— START Quoted passage —

Thanks for your response.

My actual versions of dbt-core and dbt-spark are 1.5.1 and 1.5.0 respectively.

"adapter_response": {"_message": "OK"} is the only tha appears in this segment.

I ran "dbt run --select mymodel"

dbeatty10 commented 1 year ago

@roberto-rosero After doing a little more research, the get_response method can vary across dbt adapters, and some may add rows_affected (like dbt-postgres) and others may not (like dbt-spark). Whether it's an option to include or not depends if the cursor object from the database driver includes the number of rows affected or not. DB API 2.0 includes the .rowcount cursor attribute, so it is often possible (but not always).

Which version of dbt-spark were you using that had rows_affected within run_results.json? Is it possible that you saw that field within another adapter?

I'm going to transfer this issue to dbt-spark since it is specific to that adapter whether the AdapterResponse includes rows_affected or not.

roberto-rosero commented 1 year ago

thanks @dbeatty10

In fact I thought that this field was populate in any adapater but according to what you say it is not so.

I'll wait for the respose by dbt-labs.

Thanks you so much.

jtcohen6 commented 1 year ago

We have another (older) issue for this!

roberto-rosero commented 1 year ago

Thanks @jtcohen6

BTW, It had been any advance with this issue? Do you know if it is possible get this field for Spark?

— END Quoted passage —
— START Data provided —

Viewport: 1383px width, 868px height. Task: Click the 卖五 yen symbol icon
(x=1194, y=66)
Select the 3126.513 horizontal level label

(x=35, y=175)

— END Data provided —

# Objective 1
In the dbt-spark forum thread, condense the paragraph beginning "@roberto-rosero After doing a little more research" into a short bulleted list that retains its main facts.
# Objective 2
Echo the dbt-spark forum thread verbatim from "I'll wait for" up to and including "field for Spark?".
# Objective 3
Write what comes next in the dbt-spark forum thread, continuing after its final sentence.

# Final result 1
- The get_response method differs across dbt adapters. Some add rows_affected (for example, dbt-postgres), and others do not (for example, dbt-spark).
- Whether the field can be included depends on whether the database driver's cursor object reports the number of rows affected.
- DB API 2.0 provides the .rowcount cursor attribute, so including it is often possible, though not always.

# Final result 2
I'll wait for the respose by dbt-labs.

Thanks you so much.

jtcohen6 commented 1 year ago

We have another (older) issue for this!

roberto-rosero commented 1 year ago

Thanks @jtcohen6

BTW, It had been any advance with this issue? Do you know if it is possible get this field for Spark?

# Final result 3
jtcohen6 commented 1 year ago

It seems unlikely.

It might be supported via ODBC: https://github.com/dbt-labs/dbt-spark/issues/142 / https://github.com/dbt-labs/dbt-spark/issues/497#issuecomment-1266302906.

But it looks like it's explicitly not supported by PyHive (always returns -1): https://github.com/dbt-labs/dbt-spark/issues/497#issuecomment-1574885586 links here

github-actions[bot] commented 9 months ago

This issue has been marked as Stale because it has been open for 180 days with no activity. If you would like the issue to remain open, please comment on the issue or else it will be closed in 7 days.

github-actions[bot] commented 9 months ago

Although we are closing this issue as stale, it's not gone forever. Issues can be reopened if there is renewed community interest. Just add a comment to notify the maintainers.